» EXERCISE
Output exactly, in the material below, the lines from the one with "This screenshot has width=500, height=808." through the one with "This screenshot has width=1023, height=634.". Omit all pictures.

» TASK INPUTS
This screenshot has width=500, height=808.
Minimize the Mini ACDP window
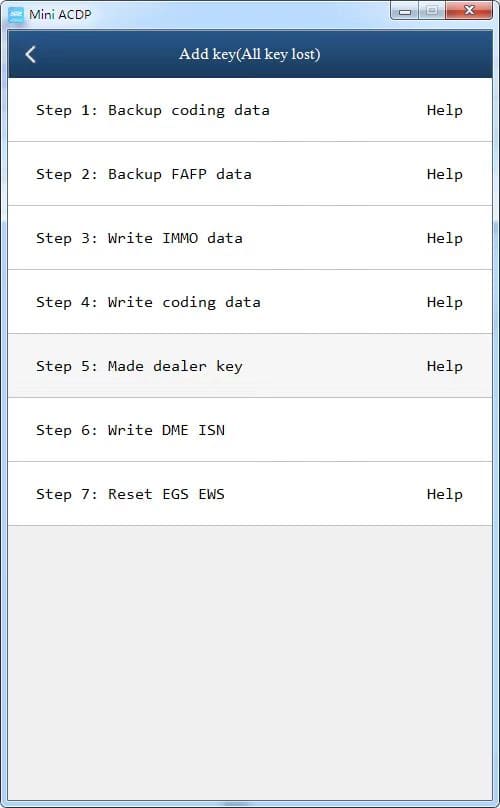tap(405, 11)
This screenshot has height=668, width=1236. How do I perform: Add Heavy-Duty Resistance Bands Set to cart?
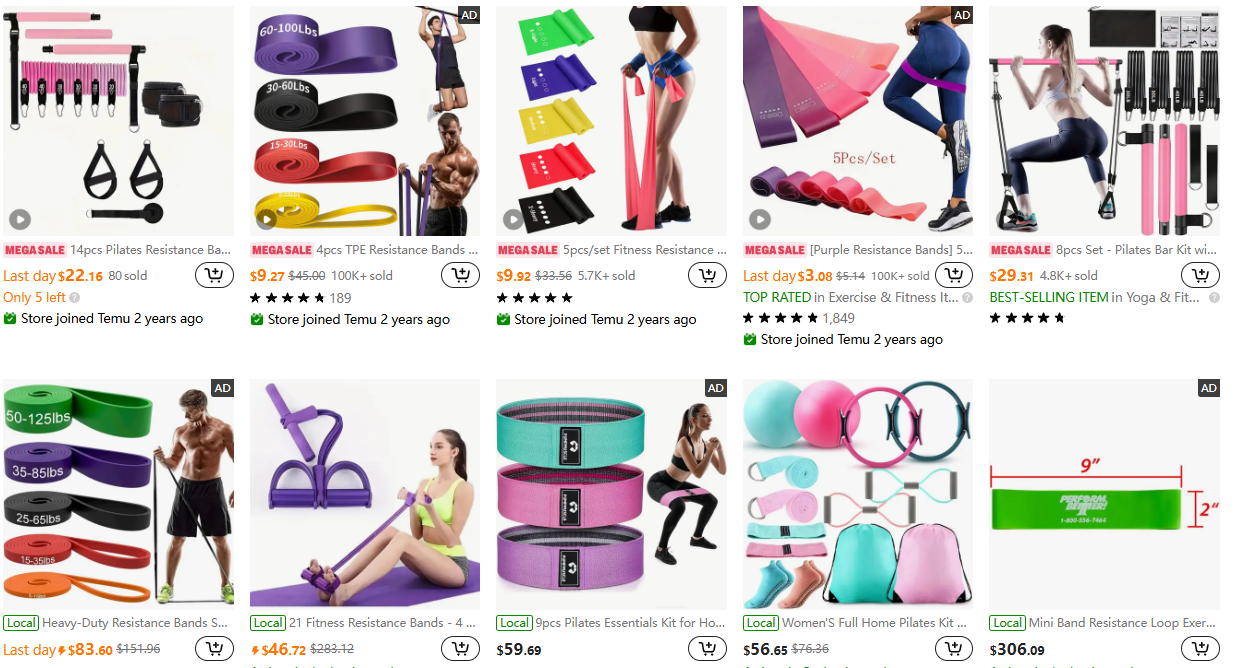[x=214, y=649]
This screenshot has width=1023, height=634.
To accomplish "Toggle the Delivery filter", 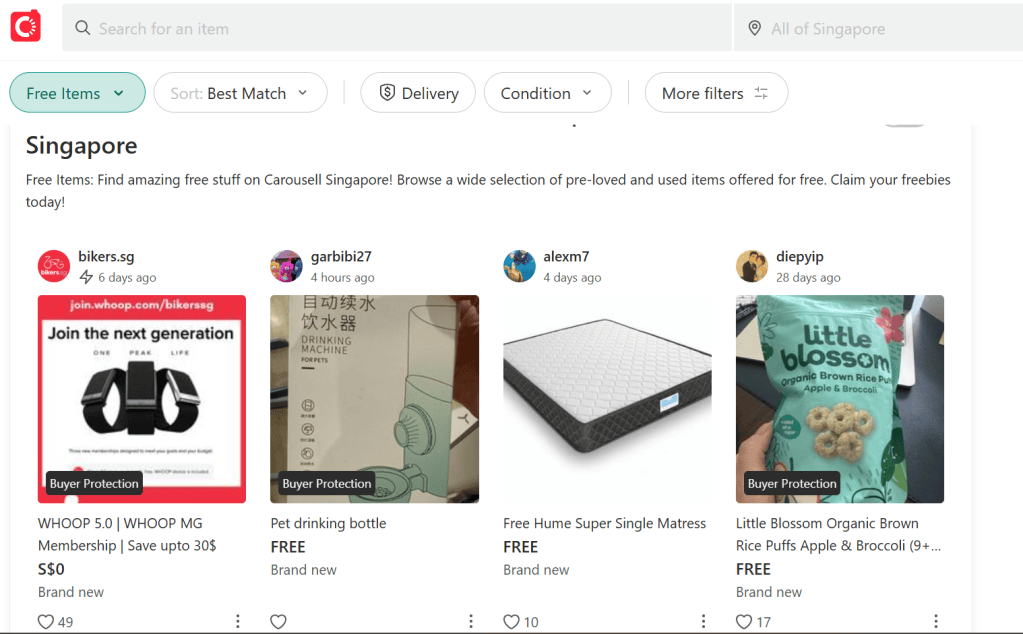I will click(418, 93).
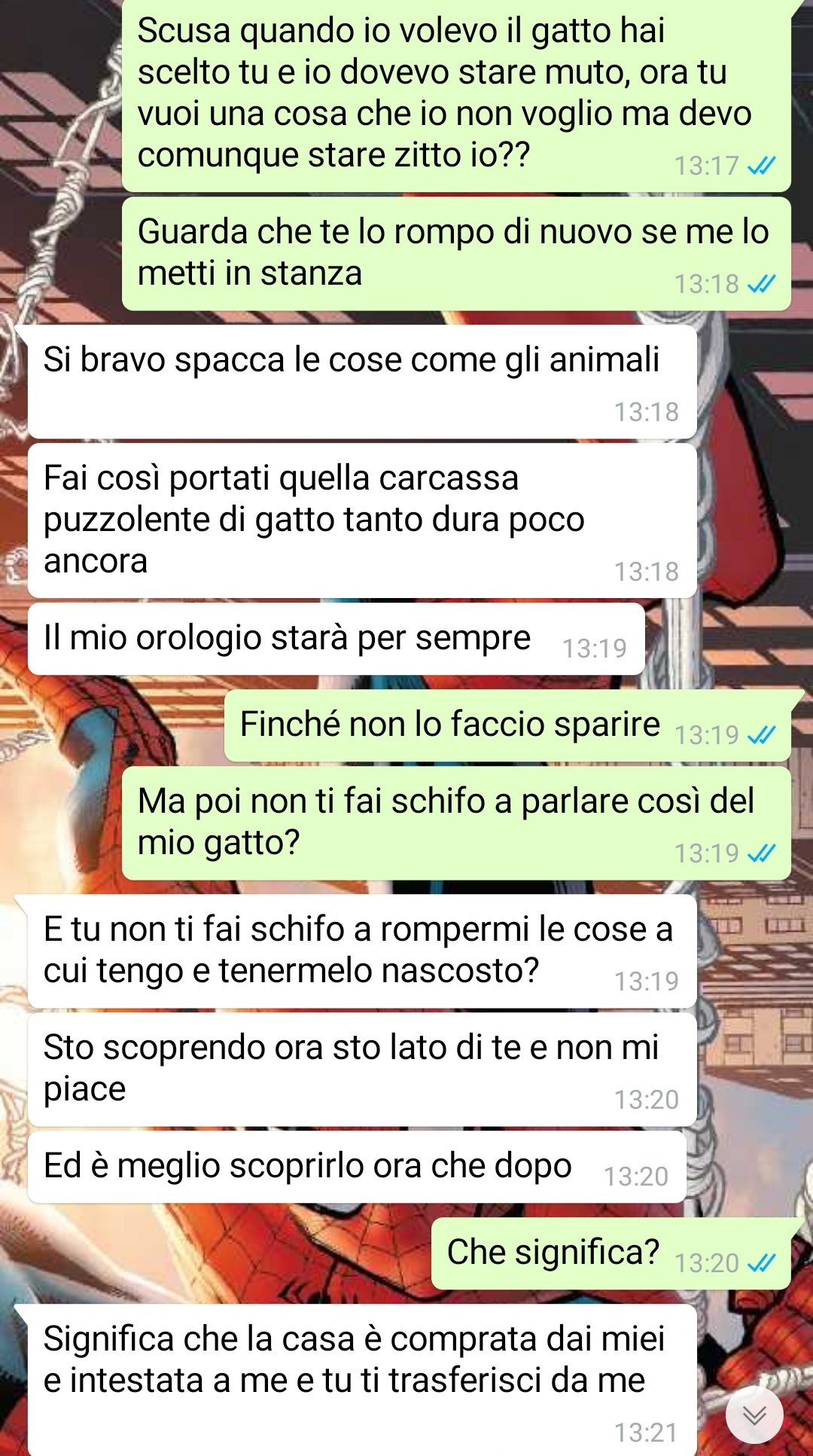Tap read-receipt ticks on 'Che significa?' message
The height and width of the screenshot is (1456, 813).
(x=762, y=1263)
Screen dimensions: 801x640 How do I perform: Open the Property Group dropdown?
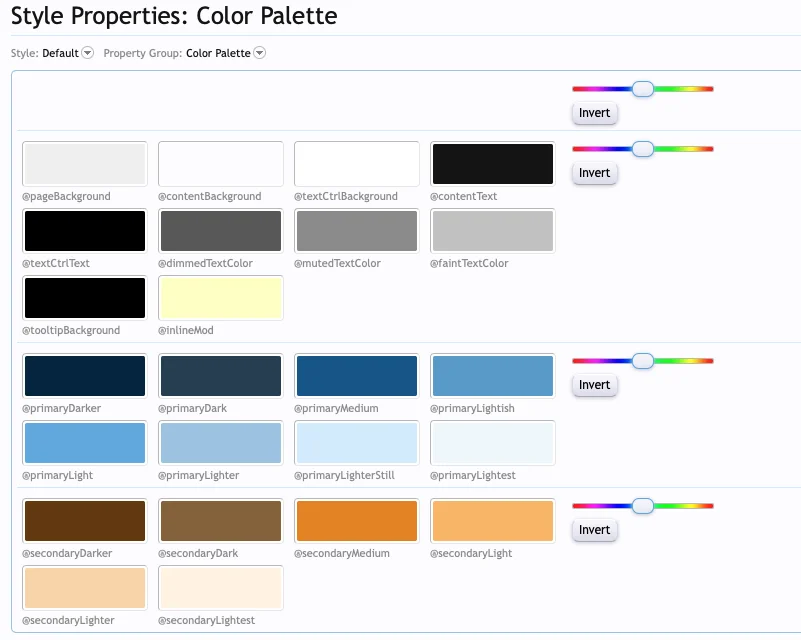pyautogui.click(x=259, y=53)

* * *

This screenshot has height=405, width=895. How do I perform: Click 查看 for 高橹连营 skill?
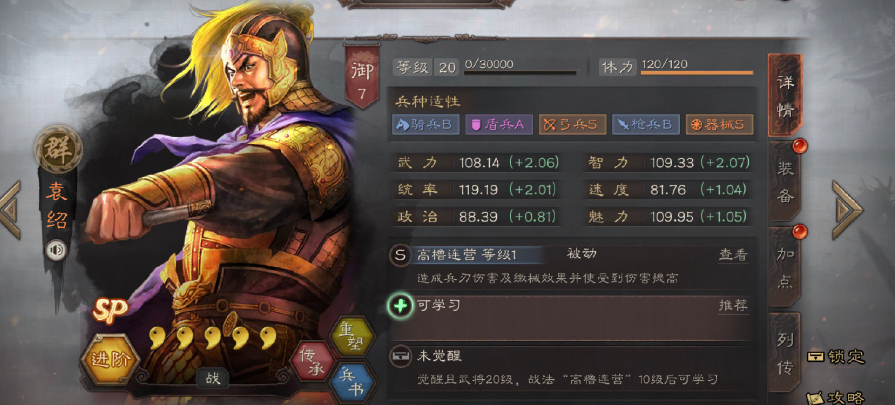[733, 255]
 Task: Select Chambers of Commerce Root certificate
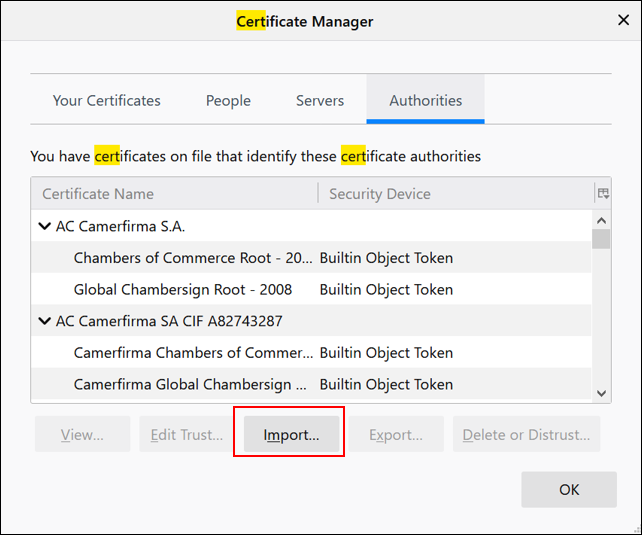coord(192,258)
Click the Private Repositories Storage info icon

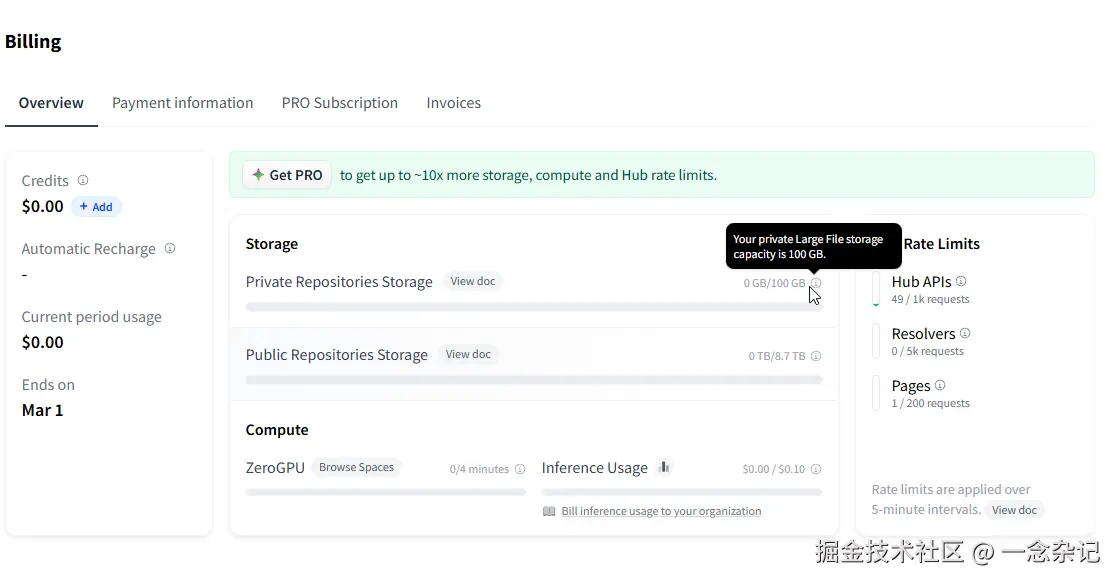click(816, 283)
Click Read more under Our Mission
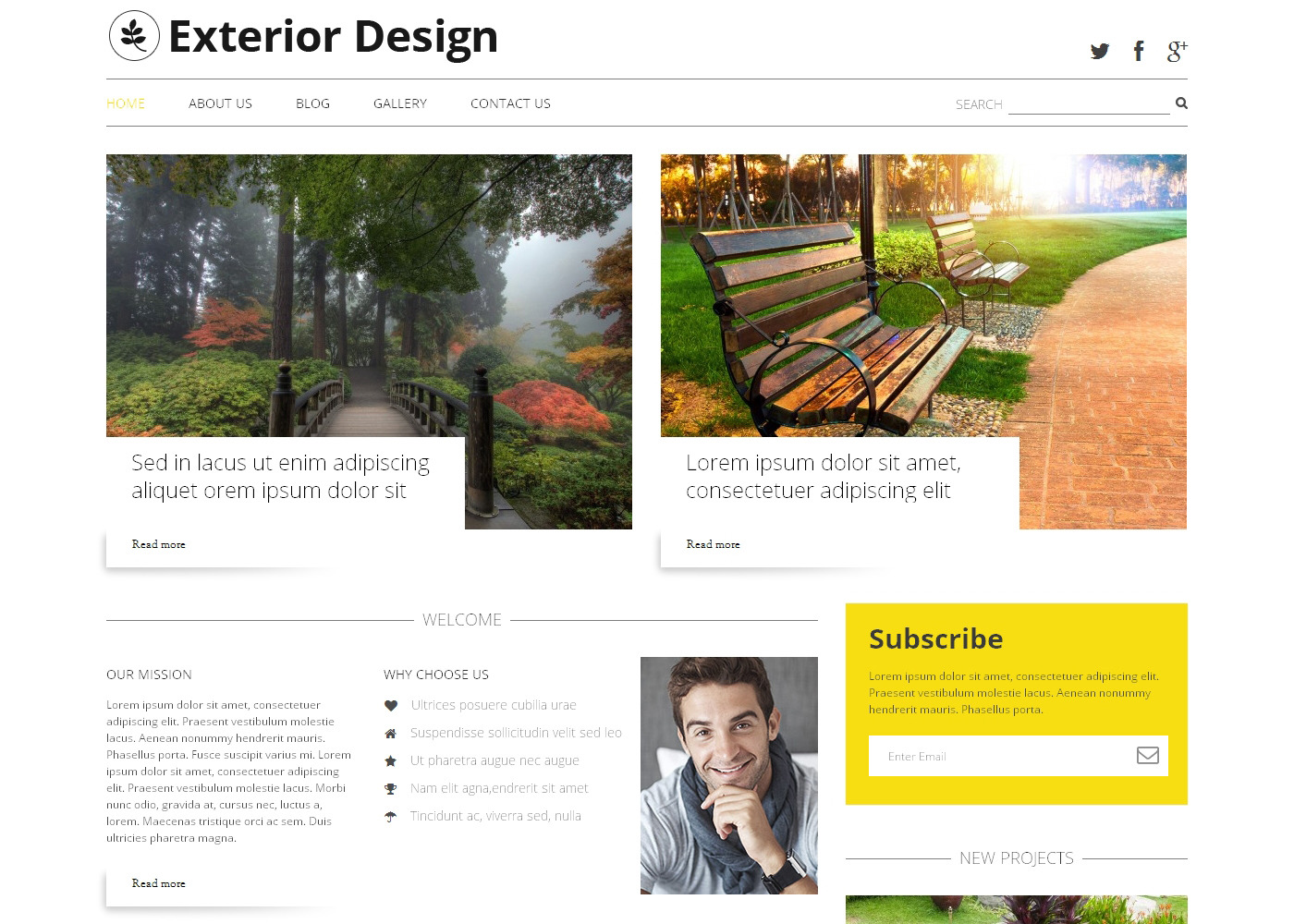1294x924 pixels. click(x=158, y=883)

--

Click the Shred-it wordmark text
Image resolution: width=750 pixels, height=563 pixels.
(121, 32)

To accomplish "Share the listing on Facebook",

» THE ANSWER
This screenshot has width=500, height=808.
Minimize the Mini ACDP window
tap(405, 11)
This screenshot has height=668, width=1236. How do I perform: Add Heavy-Duty Resistance Bands Set to cart?
[x=214, y=649]
This screenshot has width=1023, height=634.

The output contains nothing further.